Sample HotRod application
The sample HotRod application is a demo ride-sharing application. It shows four locations and by clicking on a location you call a ride to that location.
The sample HotRod application is a demo ride-sharing application. It shows four locations, and by clicking on a location, you call a ride to that location.
Steps to get started with Jaeger distributed tracing
In order to see how Jaeger is used for distributed tracing, let's run the demo application HotRod and see its traces using Jaeger.
Steps to run HotRod application with Jaeger:
The recommended way to run Jaeger is with a Docker image. If you don't have docker installed, install it from the official Docker website.
The HotRod application is implemented in Go, so you need to install Go.

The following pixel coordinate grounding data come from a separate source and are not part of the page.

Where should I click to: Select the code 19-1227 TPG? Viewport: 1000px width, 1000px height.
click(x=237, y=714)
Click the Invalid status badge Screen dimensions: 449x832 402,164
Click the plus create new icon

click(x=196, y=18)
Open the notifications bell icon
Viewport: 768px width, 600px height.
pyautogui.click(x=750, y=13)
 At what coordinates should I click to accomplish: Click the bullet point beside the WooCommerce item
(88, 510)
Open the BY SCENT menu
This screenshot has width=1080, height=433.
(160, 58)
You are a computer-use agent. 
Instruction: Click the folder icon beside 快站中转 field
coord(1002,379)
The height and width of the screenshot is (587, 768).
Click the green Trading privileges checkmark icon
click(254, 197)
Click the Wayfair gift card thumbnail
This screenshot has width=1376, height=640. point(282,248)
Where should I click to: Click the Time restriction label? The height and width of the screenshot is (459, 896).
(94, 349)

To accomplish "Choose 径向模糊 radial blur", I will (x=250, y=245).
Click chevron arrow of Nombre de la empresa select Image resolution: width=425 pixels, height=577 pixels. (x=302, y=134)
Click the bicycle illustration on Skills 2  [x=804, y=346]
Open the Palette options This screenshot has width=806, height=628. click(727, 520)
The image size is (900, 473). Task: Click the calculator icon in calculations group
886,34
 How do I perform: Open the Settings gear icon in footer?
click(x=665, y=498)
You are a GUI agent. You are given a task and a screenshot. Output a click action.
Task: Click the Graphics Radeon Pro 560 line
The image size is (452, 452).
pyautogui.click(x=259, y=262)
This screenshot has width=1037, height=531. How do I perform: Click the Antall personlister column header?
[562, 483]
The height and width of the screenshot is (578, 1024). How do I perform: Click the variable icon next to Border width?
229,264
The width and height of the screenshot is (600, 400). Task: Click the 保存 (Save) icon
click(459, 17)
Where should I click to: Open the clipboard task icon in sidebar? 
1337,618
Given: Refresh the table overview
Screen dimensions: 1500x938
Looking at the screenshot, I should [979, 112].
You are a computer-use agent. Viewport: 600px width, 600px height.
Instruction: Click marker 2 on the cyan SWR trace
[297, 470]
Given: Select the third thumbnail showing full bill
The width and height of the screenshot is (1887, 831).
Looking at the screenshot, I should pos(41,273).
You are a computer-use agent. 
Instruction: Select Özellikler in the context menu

Run Jaeger backend as an all-in-one Docker image with the following command:
docker run -d -p6831:6831/udp -p16686:16686 jaegertracing/all-in-one:latest
Once the container starts, you will be able to access Jaeger's UI at http://localhost:16686/search
Clone Jaeger's GitHub repo in local and change directory
git clone https://github.com/jaegertracing/jaeger.git
cd jaeger
Run the sample HotRod application
go run ./examples/hotrod/main.go all
You will be able to access the app UI at http://127.0.0.1:8080/
To see traces on Jaeger, we need to generate some load. Click on different locations a number of times. When you access the Jaeger UI now, you can find the list of services along with its trace captured on Jaeger.
Jaeger also creates a dependency diagram by tracing how requests flow and shows it in the dashboard. From the dependency diagram, we can see that the HotRod application has four microservices and two databases.